Parental Advisory: l'articolo potrà farvi girare molto le balle, ma anche darvi un'idea di dove fuggire se volete vivere felici, lavorare e pure mettere al mondo dei figli.

Preparando le vacanze estive ci siamo interessati alla Svezia, ma abbiamo deciso di cambiare meta perché ci ha fatto troppo girare le palle: troppo civile, troppo studiata per le famiglie… Mica vorremo andare a rosicare al freddo (che con il riscaldamento climatico potrebbe essere anche un piacevole frescolino)! Andiamo al punto: dal primo luglio in Svezia anche i nonni possono ricevere il congedo parentale. E fin qui qualcuno potrebbe dire: “Sai che novità, io ci ho passato tutta l’infanzia coi nonni”. E invece la novità c’è perché mo’ i nonni sono pure pagati per sorbirsi i nipoti. Dallo Stato. 

Facciamo qualche passo indietro. In Svezia, quando nasce un bambino, papà e mamma possono stare a casa dal lavoro per 480 giorni: 60 li fa la mamma, 60 li fa il papà e l’annetto che rimane (360 giorni) i due neo-genitori se lo smezzano come vogliono. Per inciso, i papà vanno in congedo di paternità dal 1974 (da cinquant’anni), mentre i nostri per 10 giorni dal 2012 (da dodici anni). Non rosicate anche del tutto che fra un po’ arrivano anche i nonni.

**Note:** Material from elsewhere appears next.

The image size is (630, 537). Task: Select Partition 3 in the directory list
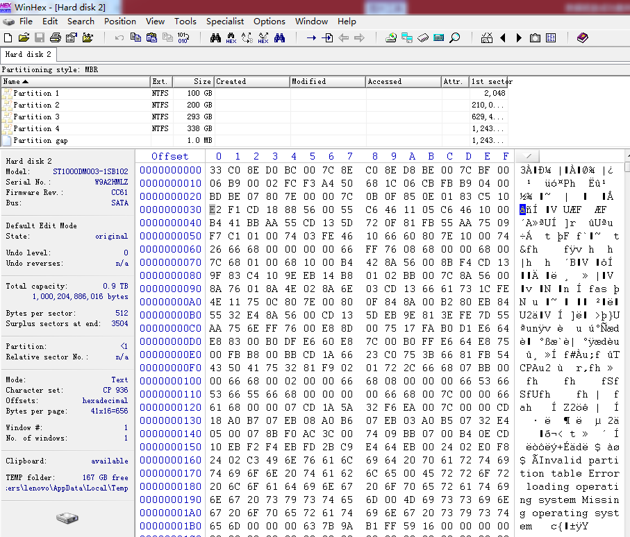tap(35, 117)
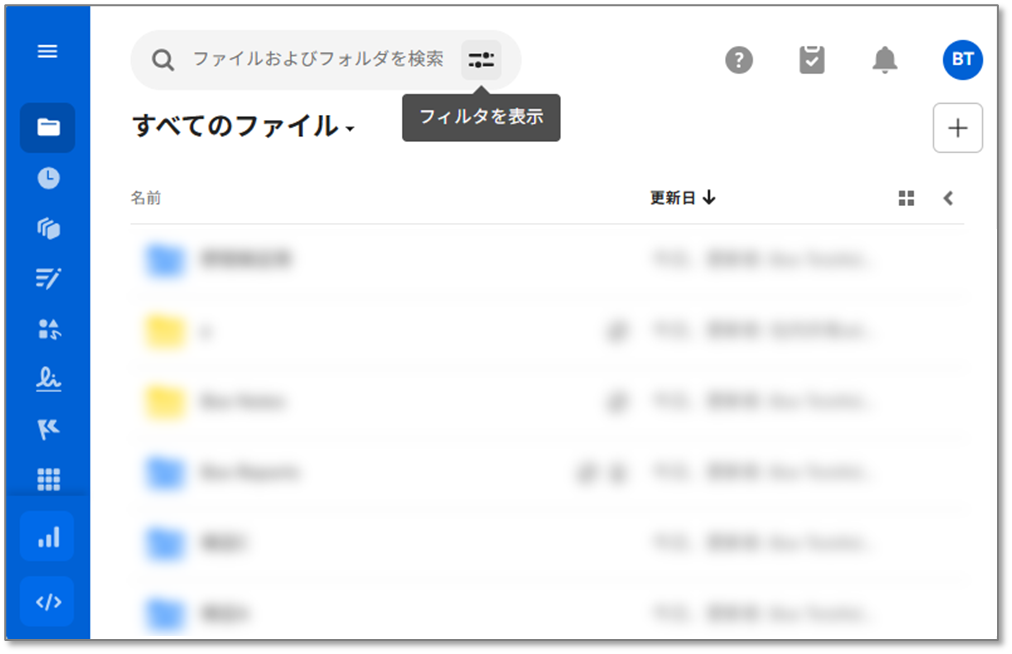Click the chevron arrow beside grid view
The image size is (1012, 654).
[948, 198]
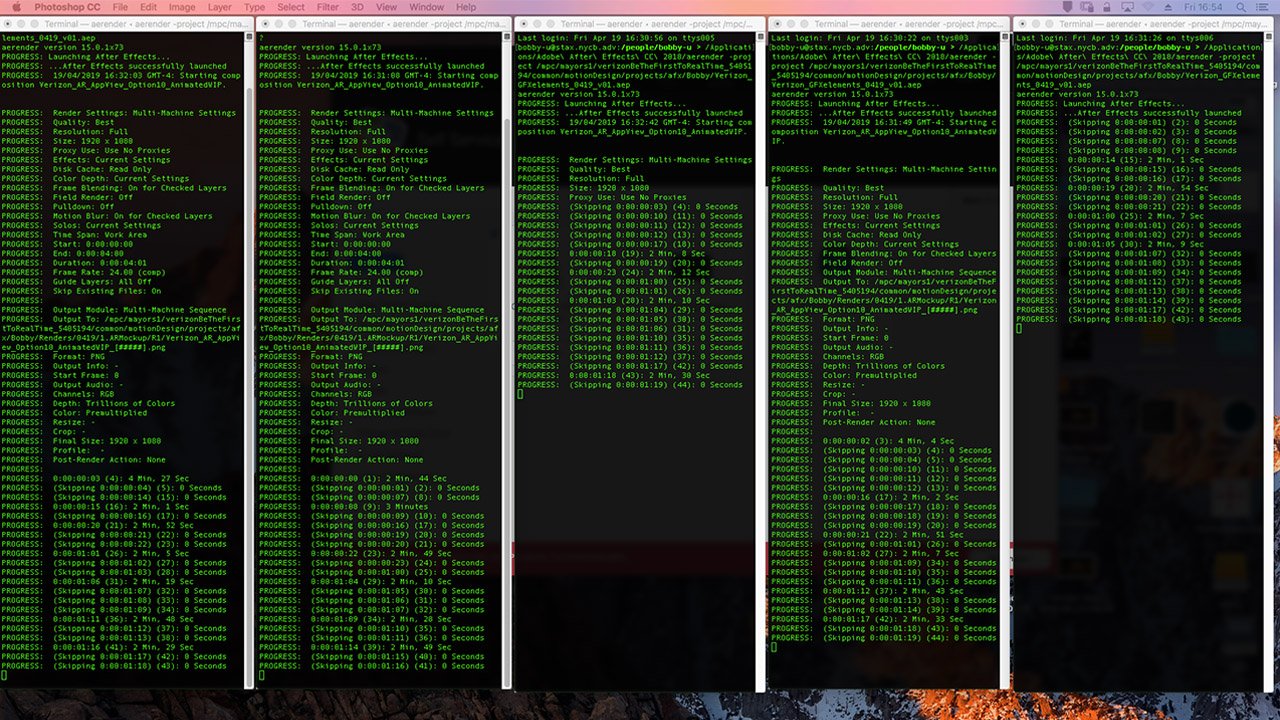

Dicevamo 480 giorni, retribuiti alla famiglia all’80% e con le aziende che spesso mettono in resto. Sarà per questo che quando trovate degli Svedesi in ferie non sembrano mai in sbatti come noi italiani?! Beh, non è tutto: dal primo luglio, se per caso questi genitori non hanno più voglia di stare in congedo fino alla fine (perché magari non hanno più voglia di stare a casa) possono chiamare i nonni e dire: “Mamma, papà, suocero, suocera… tenete i pargoli 45 giorni che tanto vi paga lo Stato!”, oppure, se siete single con prole “Mamma, papà… tenete i pargoli 90 giorni che tanto vi paga lo Stato!” 

La Svezia ha 10,5 milioni di abitanti e poco meno di due milioni hanno più di 65 anni. Contiamo che la maggior parte dei nonni che verranno pagati per occuparsi dei nipoti sia fra questi. In Italia siamo intorno ai 59 milioni e, poiché siamo un paese che invecchia, di nonni a disposizione ce ne sono ancora tanti. Se vi è venuta voglia di altri bagni di civiltà e di parità, naturalmente tutto il Nord Europa fa parecchio, ma anche la Spagna lavora in tal senso: qui il periodo di congedo è stato esteso a 16 settimane sia per i papà, che per le mamme, al 100% del salario. Peraltro in Italia siamo talmente imbruttiti che secondo le statistiche dell’INPS manco abbiamo capito la differenza fra congedo di paternità obbligatorio e facoltativo… Vabbeh, se con tutto questo vi è venuto in mente di andare in vacanza in Svezia sperando di mettere su famiglia, facciamo dannatamente in tifo per voi.